In termini squisitamente economici il degrado del suolo costa all’Unione Europea 50 miliardi di euro all’anno. Inoltre il fenomeno dell’erosione incide negativamente sulla produttività agricola annua per circa 1,25 miliardi di euro. In un documento del Joint Research Centre (Direzione generale della Commissione europea: DG-JRC) viene stimato che circa il 75% di tutte le terre coltivate dell’UE contiene meno del 2% di carbonio organico. Un fattore che si traduce in una perdita della sostanza organica contenuta nel terreno, oggi inferiore all’importante soglia del 3%.
Inoltre, sempre secondo la ricerca di Save soil, emerge che circa l’11,4% del territorio dell’UE è interessato dall’erosione idrica che va da moderata (fino a cinque tonnellate per ettaro all’anno) a grave (oltre cinque tonnellate per ettaro all’anno), e oltre il 24% dei terreni e quasi un terzo delle aree agricole presentano tassi di erosione superiori a quelli sostenibili (due tonnellate per ettaro all’anno).

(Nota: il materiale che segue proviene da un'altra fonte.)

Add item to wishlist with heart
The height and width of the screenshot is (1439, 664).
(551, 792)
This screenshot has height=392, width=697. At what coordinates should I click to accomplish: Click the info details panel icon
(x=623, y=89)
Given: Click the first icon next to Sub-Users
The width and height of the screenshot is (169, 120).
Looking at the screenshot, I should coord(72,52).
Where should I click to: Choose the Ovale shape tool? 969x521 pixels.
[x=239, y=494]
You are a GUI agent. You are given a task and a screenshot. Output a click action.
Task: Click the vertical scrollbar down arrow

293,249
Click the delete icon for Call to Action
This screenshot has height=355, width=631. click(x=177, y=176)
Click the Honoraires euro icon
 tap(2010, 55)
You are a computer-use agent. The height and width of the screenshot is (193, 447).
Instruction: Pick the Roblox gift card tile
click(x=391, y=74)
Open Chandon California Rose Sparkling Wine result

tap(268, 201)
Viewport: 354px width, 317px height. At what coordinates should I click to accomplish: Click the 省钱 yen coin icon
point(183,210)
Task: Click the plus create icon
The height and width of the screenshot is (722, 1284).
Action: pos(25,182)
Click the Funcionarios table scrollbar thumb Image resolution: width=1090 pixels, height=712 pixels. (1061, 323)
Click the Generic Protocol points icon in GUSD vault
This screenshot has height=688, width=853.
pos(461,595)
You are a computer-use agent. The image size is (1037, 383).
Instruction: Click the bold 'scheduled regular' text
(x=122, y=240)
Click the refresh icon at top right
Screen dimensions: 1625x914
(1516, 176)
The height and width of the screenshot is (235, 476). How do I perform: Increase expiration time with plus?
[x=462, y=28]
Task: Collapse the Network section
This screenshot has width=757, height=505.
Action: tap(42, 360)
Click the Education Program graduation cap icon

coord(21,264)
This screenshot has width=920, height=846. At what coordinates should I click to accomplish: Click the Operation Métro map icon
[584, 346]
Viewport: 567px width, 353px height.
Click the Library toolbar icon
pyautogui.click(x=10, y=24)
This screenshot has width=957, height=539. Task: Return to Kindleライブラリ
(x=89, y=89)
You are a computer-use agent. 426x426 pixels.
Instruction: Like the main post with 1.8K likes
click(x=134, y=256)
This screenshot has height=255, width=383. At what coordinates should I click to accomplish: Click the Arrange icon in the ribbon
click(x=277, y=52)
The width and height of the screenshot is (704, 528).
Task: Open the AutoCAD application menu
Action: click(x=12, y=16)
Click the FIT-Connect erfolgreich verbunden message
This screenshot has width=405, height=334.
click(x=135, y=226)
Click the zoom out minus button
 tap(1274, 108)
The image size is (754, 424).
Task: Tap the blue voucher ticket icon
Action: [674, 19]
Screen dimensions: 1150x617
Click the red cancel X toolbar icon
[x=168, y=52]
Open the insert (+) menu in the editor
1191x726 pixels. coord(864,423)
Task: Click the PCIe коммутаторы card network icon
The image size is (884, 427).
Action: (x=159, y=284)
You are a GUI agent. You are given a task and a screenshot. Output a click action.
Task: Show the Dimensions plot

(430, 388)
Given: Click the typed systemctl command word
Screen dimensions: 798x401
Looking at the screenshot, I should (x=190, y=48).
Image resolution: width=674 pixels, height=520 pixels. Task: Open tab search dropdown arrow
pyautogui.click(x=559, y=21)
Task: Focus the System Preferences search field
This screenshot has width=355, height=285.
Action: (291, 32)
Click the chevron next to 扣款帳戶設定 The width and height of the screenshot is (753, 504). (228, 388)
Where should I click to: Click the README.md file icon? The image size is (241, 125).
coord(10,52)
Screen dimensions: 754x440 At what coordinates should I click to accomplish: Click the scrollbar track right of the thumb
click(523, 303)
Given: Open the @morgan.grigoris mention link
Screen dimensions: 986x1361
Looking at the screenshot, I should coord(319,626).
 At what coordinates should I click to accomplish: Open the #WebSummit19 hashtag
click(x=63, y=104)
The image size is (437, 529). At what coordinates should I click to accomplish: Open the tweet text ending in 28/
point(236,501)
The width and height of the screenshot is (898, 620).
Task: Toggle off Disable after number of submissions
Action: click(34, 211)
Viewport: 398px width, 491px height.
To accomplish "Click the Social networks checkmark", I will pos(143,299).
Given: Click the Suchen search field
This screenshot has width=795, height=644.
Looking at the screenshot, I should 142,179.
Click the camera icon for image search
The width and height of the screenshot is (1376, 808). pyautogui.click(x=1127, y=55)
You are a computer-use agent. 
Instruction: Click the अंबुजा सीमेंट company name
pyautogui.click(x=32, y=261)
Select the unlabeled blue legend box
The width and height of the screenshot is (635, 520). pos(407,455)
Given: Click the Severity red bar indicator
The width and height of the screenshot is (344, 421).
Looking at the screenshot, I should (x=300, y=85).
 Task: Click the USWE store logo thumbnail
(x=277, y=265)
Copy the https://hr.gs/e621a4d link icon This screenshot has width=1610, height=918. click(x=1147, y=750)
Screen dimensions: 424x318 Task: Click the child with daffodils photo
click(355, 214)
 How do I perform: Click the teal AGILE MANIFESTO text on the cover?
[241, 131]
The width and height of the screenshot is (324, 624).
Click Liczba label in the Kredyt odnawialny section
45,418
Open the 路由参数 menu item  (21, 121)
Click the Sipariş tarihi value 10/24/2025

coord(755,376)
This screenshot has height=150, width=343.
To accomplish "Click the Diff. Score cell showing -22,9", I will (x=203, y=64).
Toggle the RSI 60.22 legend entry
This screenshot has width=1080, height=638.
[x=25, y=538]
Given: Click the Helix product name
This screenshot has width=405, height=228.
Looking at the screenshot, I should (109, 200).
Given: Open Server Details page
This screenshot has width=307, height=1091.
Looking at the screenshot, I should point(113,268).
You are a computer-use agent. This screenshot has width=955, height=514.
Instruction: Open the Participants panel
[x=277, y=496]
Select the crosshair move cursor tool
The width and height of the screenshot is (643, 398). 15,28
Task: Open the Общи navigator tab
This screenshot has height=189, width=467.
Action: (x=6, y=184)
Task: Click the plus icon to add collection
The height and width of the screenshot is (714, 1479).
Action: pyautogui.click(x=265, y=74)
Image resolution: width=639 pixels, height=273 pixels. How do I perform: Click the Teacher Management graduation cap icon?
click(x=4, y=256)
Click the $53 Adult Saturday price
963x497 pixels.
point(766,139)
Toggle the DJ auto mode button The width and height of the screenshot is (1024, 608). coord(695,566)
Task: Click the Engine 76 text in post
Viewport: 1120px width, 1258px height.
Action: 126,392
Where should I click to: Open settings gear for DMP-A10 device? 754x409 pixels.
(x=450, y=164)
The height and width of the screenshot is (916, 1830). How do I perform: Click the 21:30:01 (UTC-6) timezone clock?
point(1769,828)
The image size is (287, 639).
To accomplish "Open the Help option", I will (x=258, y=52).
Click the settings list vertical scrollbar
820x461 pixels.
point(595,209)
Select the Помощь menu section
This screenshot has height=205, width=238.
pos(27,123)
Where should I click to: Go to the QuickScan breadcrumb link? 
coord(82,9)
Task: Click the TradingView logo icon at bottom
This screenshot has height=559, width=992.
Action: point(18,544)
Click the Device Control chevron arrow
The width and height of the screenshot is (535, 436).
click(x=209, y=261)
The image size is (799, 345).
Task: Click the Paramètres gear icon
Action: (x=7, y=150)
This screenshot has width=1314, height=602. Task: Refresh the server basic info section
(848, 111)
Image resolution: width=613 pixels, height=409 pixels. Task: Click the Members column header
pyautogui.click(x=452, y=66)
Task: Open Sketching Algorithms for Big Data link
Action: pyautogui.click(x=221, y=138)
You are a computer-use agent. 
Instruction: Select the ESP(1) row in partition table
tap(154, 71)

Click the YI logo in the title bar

Se aggiungiamo al fenomeno dell’erosione anche gli altri che concorrono al deterioramento, si stima che tra il 60% e il 70% del suolo in Europa sia oggi in condizioni di degrado.
Per questo motivo vanno subito attivate norme di riferimento in materia agroecologica, seguendo l’esempio della Regione siciliana che nel 2021, con la sua L.R. 21/2021 “Disposizioni in materia di agroecologia, di tutela della biodiversità e dei prodotti agricoli siciliani e di innovazione tecnologica in agricoltura”. Ricordiamo, a tal proposito che la Sicilia è una delle regioni col più elevato tasso di desertificazione dei suoli (circa il 75 %), motivo che, tra gli altri, ha richiesto l’emanazione di questa legge.
Ma non basta, adesso servono anche norme nazionali, in tutto il mondo, chiare, che premiano le aziende che effettuano la conversione agroecologica, andando a colmare quel gap a cui nemmeno la recente PAC europea, travagliata sin dalla nascita, non ha saputo risolvere con i suoi ecoschemi che, pur con l’obiettivo di cambiare registro, sono più una imposizione per captare aiuti economici che non per immettere gli agricoltori in un sistema virtuoso.
Se non è chiaro che la PAC, con la sua politica, ed i fondi strutturali dell’UE, con i loro aiuti agli investimenti in agricoltura, non possono risolvere questo problema di fondo allora prepariamoci al peggio.
Per questo motivo è necessario che la Politica scenda dai suoi modelli propagandistici e di circostanza e ascolti, tramite tavoli competenti (e non di sole rappresentanze di sigle sindacali) i suggerimenti sul cosa fare. Il tempo è praticamente scaduto.